Exercise objective. The first line of the data below and every line after it, through the one with "Reply to the", must be transcribed without change.

Stored data:
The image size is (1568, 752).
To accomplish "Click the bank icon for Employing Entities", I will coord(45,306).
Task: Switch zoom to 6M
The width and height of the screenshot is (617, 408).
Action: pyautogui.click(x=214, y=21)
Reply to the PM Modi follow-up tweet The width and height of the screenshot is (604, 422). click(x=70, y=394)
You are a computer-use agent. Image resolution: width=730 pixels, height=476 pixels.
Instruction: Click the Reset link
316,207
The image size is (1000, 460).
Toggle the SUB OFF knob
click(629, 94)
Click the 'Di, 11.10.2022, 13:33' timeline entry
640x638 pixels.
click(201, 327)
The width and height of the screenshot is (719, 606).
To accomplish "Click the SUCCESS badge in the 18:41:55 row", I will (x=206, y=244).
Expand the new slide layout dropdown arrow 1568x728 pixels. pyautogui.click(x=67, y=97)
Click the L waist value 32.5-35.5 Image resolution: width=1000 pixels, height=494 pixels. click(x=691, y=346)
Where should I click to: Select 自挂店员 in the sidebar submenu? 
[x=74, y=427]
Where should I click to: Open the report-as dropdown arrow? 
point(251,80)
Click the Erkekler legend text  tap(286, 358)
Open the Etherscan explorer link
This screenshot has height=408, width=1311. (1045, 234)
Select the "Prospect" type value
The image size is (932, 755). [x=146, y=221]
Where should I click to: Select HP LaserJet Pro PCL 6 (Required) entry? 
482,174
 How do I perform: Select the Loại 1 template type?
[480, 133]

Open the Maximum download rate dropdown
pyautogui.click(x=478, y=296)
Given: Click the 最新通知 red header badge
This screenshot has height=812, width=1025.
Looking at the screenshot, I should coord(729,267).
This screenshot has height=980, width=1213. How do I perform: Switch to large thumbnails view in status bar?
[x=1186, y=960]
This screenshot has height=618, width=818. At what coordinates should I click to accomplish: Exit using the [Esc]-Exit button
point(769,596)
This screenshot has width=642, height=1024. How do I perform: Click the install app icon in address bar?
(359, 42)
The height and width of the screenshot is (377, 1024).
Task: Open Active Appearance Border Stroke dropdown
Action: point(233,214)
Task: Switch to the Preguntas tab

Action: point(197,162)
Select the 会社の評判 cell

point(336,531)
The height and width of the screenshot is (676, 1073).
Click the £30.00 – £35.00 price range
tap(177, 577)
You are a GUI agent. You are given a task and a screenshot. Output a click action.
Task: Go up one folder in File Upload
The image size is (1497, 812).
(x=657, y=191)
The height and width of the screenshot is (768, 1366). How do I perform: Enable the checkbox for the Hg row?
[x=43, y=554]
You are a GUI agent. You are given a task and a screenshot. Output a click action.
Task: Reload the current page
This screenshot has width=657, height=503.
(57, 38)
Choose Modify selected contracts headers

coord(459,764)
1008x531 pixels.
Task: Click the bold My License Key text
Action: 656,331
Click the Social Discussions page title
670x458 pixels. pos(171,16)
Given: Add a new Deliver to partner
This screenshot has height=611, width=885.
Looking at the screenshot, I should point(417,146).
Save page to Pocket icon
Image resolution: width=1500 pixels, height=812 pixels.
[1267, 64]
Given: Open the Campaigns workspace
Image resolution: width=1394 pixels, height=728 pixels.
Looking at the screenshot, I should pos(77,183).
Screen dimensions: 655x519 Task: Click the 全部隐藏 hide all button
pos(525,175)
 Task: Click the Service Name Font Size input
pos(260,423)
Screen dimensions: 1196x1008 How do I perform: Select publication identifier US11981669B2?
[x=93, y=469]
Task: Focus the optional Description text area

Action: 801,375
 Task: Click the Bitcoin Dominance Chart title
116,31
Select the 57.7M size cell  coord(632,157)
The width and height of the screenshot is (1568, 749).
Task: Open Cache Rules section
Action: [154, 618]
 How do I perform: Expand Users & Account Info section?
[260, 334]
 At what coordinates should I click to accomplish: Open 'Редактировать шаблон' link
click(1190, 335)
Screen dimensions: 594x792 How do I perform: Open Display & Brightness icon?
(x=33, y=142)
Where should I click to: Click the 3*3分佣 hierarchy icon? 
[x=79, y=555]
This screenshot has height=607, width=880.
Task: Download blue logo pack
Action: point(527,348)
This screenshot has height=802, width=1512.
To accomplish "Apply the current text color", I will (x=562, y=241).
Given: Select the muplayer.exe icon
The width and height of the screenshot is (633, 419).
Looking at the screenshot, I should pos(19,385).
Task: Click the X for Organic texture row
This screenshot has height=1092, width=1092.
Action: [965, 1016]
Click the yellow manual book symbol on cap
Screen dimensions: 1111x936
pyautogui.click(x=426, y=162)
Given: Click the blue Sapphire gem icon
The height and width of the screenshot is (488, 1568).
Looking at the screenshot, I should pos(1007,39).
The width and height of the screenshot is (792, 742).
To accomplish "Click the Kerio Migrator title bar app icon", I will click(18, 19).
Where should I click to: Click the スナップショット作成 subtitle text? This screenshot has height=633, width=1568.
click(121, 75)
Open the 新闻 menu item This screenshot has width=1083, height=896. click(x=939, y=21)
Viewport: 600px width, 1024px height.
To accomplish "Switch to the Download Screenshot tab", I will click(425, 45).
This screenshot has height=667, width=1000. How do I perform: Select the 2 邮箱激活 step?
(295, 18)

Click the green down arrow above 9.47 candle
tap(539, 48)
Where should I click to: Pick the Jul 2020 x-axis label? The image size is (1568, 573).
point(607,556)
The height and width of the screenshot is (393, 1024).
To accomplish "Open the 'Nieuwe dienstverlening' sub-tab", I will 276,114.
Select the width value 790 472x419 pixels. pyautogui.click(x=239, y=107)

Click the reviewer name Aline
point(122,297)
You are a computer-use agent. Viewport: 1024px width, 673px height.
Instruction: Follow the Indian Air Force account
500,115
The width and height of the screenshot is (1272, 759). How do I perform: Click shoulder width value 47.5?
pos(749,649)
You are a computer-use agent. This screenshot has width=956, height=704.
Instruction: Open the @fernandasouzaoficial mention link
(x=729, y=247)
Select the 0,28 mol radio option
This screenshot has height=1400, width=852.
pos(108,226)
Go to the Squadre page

Written response.
The image size is (1568, 752).
To accomplish "Click the bank icon for Employing Entities", I will coord(45,306).
Task: Switch zoom to 6M
The width and height of the screenshot is (617, 408).
Action: pyautogui.click(x=214, y=21)
Reply to the PM Modi follow-up tweet The width and height of the screenshot is (604, 422). click(x=70, y=394)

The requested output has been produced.